Divorce is difficult no matter how many people are involved, but when children come into the picture Things become much more complicated. It is important to know your rights as a parent under New York state law if you are going through a divorce and have to navigate child custody. According to the Legal Assistance of Western New York, there are two main types of custody: sole and joint.
Sole custody means that one of the parents is making all of the authoritative decisions regarding the child’s well-being. The non-custodial parent is usually informed about anything going on with the child medically or legally, but will not make any decisions. On the other hand, joint custody means that both parents (and sometimes others) will share decision-making.
If you and your ex-spouse are on cordial terms, joint custody is the more popular route. Keep in mind that custody in the state of New York refers primarily to decision-making. Where the child lives is of a separate matter, and is most commonly referred to as “physical custody” or, possibly, “primary placement.”

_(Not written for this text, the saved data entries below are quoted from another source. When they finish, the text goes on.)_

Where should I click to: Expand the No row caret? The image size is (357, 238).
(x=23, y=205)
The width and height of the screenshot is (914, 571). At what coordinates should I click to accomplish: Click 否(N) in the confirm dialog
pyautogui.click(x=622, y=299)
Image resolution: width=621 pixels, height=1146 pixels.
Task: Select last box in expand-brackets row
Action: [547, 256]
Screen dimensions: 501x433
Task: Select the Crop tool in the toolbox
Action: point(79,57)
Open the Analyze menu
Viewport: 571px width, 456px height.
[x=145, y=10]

In New York either the mother or the legal father can request custody of a child. Neither parent is inherently favored by the courts. It is also possible for relatives or friends to request custody of a child, but they would need to prove “extraordinary circumstances” in order to do so.
Depending on the relationship between you and your ex-spouse, you can either have the courts decide on a visitation schedule or you can agree to keep the visitation flexible. Again, if your divorce is amicable, it is generally in everybody’s best interest to operate outside of the courts as much as possible.